** SOURCE MATERIAL follows **
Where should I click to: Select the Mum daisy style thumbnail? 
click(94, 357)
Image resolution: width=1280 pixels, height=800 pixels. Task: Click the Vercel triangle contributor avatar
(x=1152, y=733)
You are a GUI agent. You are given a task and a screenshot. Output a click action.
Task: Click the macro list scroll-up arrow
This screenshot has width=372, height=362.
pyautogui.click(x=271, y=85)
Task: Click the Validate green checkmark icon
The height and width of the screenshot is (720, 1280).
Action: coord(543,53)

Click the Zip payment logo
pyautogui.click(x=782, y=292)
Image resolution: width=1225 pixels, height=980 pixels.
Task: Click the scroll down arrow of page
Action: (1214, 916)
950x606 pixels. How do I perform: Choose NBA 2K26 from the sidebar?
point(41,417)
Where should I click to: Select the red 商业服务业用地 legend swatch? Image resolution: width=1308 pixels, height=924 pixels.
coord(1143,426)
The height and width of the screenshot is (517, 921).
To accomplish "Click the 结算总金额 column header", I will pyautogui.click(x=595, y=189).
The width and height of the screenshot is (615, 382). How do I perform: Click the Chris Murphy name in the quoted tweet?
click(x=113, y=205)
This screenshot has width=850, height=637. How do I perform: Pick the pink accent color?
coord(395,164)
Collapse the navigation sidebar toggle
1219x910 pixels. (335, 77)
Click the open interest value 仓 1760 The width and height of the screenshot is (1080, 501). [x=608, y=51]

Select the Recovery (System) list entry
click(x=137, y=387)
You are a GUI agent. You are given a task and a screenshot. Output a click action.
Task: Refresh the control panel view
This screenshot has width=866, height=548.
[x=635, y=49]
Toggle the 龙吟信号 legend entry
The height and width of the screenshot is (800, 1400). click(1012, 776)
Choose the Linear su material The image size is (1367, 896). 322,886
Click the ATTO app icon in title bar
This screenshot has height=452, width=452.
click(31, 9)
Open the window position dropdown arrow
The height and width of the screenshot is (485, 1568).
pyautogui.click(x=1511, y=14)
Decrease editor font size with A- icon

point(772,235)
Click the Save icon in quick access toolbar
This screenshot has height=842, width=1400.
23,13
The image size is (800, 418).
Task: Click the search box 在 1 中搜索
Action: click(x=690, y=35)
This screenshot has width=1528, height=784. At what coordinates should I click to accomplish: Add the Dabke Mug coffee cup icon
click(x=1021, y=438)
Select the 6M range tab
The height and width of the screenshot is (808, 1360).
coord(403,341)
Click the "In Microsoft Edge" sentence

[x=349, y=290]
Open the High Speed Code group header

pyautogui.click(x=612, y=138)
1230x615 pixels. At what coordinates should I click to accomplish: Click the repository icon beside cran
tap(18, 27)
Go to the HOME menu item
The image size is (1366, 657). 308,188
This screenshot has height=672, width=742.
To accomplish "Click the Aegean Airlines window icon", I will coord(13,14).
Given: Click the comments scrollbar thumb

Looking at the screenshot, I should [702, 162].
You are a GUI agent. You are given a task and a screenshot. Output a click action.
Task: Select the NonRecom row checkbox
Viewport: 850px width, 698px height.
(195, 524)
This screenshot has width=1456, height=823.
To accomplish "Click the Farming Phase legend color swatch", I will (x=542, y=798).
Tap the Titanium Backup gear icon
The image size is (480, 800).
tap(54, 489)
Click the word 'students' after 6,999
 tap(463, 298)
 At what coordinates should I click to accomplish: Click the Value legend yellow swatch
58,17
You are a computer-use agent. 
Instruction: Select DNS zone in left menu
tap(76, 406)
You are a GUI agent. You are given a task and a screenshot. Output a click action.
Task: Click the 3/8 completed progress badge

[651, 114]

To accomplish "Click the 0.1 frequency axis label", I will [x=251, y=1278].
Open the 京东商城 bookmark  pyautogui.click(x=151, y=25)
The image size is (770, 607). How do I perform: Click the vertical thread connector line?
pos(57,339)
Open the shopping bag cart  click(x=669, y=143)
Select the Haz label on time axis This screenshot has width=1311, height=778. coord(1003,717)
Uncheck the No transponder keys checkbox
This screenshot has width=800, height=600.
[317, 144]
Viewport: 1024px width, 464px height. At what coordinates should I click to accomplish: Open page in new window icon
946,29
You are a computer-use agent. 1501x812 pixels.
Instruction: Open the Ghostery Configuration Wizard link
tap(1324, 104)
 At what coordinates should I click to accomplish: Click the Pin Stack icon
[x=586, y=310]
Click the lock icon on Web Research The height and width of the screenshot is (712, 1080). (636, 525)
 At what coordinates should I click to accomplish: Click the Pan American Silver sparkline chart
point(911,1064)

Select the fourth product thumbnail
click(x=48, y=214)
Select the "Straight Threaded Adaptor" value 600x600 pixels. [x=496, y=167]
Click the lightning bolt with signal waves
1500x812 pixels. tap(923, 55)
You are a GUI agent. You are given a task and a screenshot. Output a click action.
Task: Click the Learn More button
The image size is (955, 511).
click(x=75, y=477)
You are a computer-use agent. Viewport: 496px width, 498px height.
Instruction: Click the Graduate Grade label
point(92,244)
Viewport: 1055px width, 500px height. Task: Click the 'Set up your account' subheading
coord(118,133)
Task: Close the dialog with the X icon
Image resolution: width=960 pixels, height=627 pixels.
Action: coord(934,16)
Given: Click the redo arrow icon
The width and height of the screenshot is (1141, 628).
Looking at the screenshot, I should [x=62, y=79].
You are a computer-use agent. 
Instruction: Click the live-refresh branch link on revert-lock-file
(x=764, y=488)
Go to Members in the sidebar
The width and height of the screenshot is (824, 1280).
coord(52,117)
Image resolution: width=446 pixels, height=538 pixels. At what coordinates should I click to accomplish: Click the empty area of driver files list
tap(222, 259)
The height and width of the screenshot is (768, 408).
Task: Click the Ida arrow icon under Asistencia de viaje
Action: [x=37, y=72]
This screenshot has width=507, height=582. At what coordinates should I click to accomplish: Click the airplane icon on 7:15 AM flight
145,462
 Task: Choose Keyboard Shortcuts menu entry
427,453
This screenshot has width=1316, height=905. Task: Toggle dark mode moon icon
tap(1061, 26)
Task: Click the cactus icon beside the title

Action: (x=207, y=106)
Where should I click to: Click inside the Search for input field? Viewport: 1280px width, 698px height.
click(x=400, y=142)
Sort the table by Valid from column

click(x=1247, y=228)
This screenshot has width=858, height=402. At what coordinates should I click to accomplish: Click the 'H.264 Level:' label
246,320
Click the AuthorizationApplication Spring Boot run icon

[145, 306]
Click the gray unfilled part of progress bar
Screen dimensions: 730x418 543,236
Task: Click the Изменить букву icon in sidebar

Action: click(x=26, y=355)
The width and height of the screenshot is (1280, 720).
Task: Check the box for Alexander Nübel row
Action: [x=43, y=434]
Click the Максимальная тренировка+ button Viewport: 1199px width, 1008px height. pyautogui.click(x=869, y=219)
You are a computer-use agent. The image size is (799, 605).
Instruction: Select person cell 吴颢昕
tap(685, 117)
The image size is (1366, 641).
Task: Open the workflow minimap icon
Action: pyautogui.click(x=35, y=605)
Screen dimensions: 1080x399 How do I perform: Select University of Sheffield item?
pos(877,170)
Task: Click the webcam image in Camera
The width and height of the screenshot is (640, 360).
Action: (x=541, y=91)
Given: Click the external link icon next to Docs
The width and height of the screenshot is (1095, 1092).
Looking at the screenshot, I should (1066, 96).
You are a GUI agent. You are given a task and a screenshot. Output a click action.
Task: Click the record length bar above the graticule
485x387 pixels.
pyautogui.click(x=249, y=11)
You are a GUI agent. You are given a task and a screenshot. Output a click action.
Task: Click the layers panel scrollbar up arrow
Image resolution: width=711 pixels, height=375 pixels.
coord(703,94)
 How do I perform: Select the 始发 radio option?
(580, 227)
** End of SOURCE MATERIAL **
_TASK REQUIREMENTS_
Reproduce all of the data exactly as given.

_WRITTEN RESPONSE_
Where should I click to: Select the Mum daisy style thumbnail? 
click(94, 357)
Image resolution: width=1280 pixels, height=800 pixels. Task: Click the Vercel triangle contributor avatar
(x=1152, y=733)
You are a GUI agent. You are given a task and a screenshot. Output a click action.
Task: Click the macro list scroll-up arrow
This screenshot has width=372, height=362.
pyautogui.click(x=271, y=85)
Task: Click the Validate green checkmark icon
The height and width of the screenshot is (720, 1280).
Action: coord(543,53)

Click the Zip payment logo
pyautogui.click(x=782, y=292)
Image resolution: width=1225 pixels, height=980 pixels.
Task: Click the scroll down arrow of page
Action: (1214, 916)
950x606 pixels. How do I perform: Choose NBA 2K26 from the sidebar?
point(41,417)
Where should I click to: Select the red 商业服务业用地 legend swatch? Image resolution: width=1308 pixels, height=924 pixels.
coord(1143,426)
The height and width of the screenshot is (517, 921).
To accomplish "Click the 结算总金额 column header", I will pyautogui.click(x=595, y=189).
The width and height of the screenshot is (615, 382). How do I perform: Click the Chris Murphy name in the quoted tweet?
click(x=113, y=205)
This screenshot has width=850, height=637. How do I perform: Pick the pink accent color?
coord(395,164)
Collapse the navigation sidebar toggle
1219x910 pixels. (335, 77)
Click the open interest value 仓 1760 The width and height of the screenshot is (1080, 501). [x=608, y=51]

Select the Recovery (System) list entry
click(x=137, y=387)
You are a GUI agent. You are given a task and a screenshot. Output a click action.
Task: Refresh the control panel view
This screenshot has width=866, height=548.
[x=635, y=49]
Toggle the 龙吟信号 legend entry
The height and width of the screenshot is (800, 1400). click(1012, 776)
Choose the Linear su material The image size is (1367, 896). 322,886
Click the ATTO app icon in title bar
This screenshot has height=452, width=452.
click(31, 9)
Open the window position dropdown arrow
The height and width of the screenshot is (485, 1568).
pyautogui.click(x=1511, y=14)
Decrease editor font size with A- icon

point(772,235)
Click the Save icon in quick access toolbar
This screenshot has height=842, width=1400.
23,13
The image size is (800, 418).
Task: Click the search box 在 1 中搜索
Action: click(x=690, y=35)
This screenshot has width=1528, height=784. At what coordinates should I click to accomplish: Add the Dabke Mug coffee cup icon
click(x=1021, y=438)
Select the 6M range tab
The height and width of the screenshot is (808, 1360).
coord(403,341)
Click the "In Microsoft Edge" sentence

[x=349, y=290]
Open the High Speed Code group header

pyautogui.click(x=612, y=138)
1230x615 pixels. At what coordinates should I click to accomplish: Click the repository icon beside cran
tap(18, 27)
Go to the HOME menu item
The image size is (1366, 657). 308,188
This screenshot has height=672, width=742.
To accomplish "Click the Aegean Airlines window icon", I will coord(13,14).
Given: Click the comments scrollbar thumb

Looking at the screenshot, I should [702, 162].
You are a GUI agent. You are given a task and a screenshot. Output a click action.
Task: Select the NonRecom row checkbox
Viewport: 850px width, 698px height.
(195, 524)
This screenshot has width=1456, height=823.
To accomplish "Click the Farming Phase legend color swatch", I will (x=542, y=798).
Tap the Titanium Backup gear icon
The image size is (480, 800).
tap(54, 489)
Click the word 'students' after 6,999
 tap(463, 298)
 At what coordinates should I click to accomplish: Click the Value legend yellow swatch
58,17
You are a computer-use agent. 
Instruction: Select DNS zone in left menu
tap(76, 406)
You are a GUI agent. You are given a task and a screenshot. Output a click action.
Task: Click the 3/8 completed progress badge

[651, 114]

To accomplish "Click the 0.1 frequency axis label", I will [x=251, y=1278].
Open the 京东商城 bookmark  pyautogui.click(x=151, y=25)
The image size is (770, 607). How do I perform: Click the vertical thread connector line?
pos(57,339)
Open the shopping bag cart  click(x=669, y=143)
Select the Haz label on time axis This screenshot has width=1311, height=778. coord(1003,717)
Uncheck the No transponder keys checkbox
This screenshot has width=800, height=600.
[317, 144]
Viewport: 1024px width, 464px height. At what coordinates should I click to accomplish: Open page in new window icon
946,29
You are a computer-use agent. 1501x812 pixels.
Instruction: Open the Ghostery Configuration Wizard link
tap(1324, 104)
 At what coordinates should I click to accomplish: Click the Pin Stack icon
[x=586, y=310]
Click the lock icon on Web Research The height and width of the screenshot is (712, 1080). (636, 525)
 At what coordinates should I click to accomplish: Click the Pan American Silver sparkline chart
point(911,1064)

Select the fourth product thumbnail
click(x=48, y=214)
Select the "Straight Threaded Adaptor" value 600x600 pixels. [x=496, y=167]
Click the lightning bolt with signal waves
1500x812 pixels. tap(923, 55)
You are a GUI agent. You are given a task and a screenshot. Output a click action.
Task: Click the Learn More button
The image size is (955, 511).
click(x=75, y=477)
You are a computer-use agent. Viewport: 496px width, 498px height.
Instruction: Click the Graduate Grade label
point(92,244)
Viewport: 1055px width, 500px height. Task: Click the 'Set up your account' subheading
coord(118,133)
Task: Close the dialog with the X icon
Image resolution: width=960 pixels, height=627 pixels.
Action: coord(934,16)
Given: Click the redo arrow icon
The width and height of the screenshot is (1141, 628).
Looking at the screenshot, I should [x=62, y=79].
You are a computer-use agent. 
Instruction: Click the live-refresh branch link on revert-lock-file
(x=764, y=488)
Go to Members in the sidebar
The width and height of the screenshot is (824, 1280).
coord(52,117)
Image resolution: width=446 pixels, height=538 pixels. At what coordinates should I click to accomplish: Click the empty area of driver files list
tap(222, 259)
The height and width of the screenshot is (768, 408).
Task: Click the Ida arrow icon under Asistencia de viaje
Action: [x=37, y=72]
This screenshot has width=507, height=582. At what coordinates should I click to accomplish: Click the airplane icon on 7:15 AM flight
145,462
 Task: Choose Keyboard Shortcuts menu entry
427,453
This screenshot has width=1316, height=905. Task: Toggle dark mode moon icon
tap(1061, 26)
Task: Click the cactus icon beside the title

Action: (x=207, y=106)
Where should I click to: Click inside the Search for input field? Viewport: 1280px width, 698px height.
click(x=400, y=142)
Sort the table by Valid from column

click(x=1247, y=228)
This screenshot has width=858, height=402. At what coordinates should I click to accomplish: Click the 'H.264 Level:' label
246,320
Click the AuthorizationApplication Spring Boot run icon

[145, 306]
Click the gray unfilled part of progress bar
Screen dimensions: 730x418 543,236
Task: Click the Изменить букву icon in sidebar

Action: click(x=26, y=355)
The width and height of the screenshot is (1280, 720).
Task: Check the box for Alexander Nübel row
Action: [x=43, y=434]
Click the Максимальная тренировка+ button Viewport: 1199px width, 1008px height. pyautogui.click(x=869, y=219)
You are a computer-use agent. The image size is (799, 605).
Instruction: Select person cell 吴颢昕
tap(685, 117)
The image size is (1366, 641).
Task: Open the workflow minimap icon
Action: pyautogui.click(x=35, y=605)
Screen dimensions: 1080x399 How do I perform: Select University of Sheffield item?
pos(877,170)
Task: Click the webcam image in Camera
The width and height of the screenshot is (640, 360).
Action: (x=541, y=91)
Given: Click the external link icon next to Docs
The width and height of the screenshot is (1095, 1092).
Looking at the screenshot, I should (1066, 96).
You are a GUI agent. You are given a task and a screenshot. Output a click action.
Task: Click the record length bar above the graticule
485x387 pixels.
pyautogui.click(x=249, y=11)
You are a GUI agent. You are given a task and a screenshot. Output a click action.
Task: Click the layers panel scrollbar up arrow
Image resolution: width=711 pixels, height=375 pixels.
coord(703,94)
 How do I perform: Select the 始发 radio option?
(580, 227)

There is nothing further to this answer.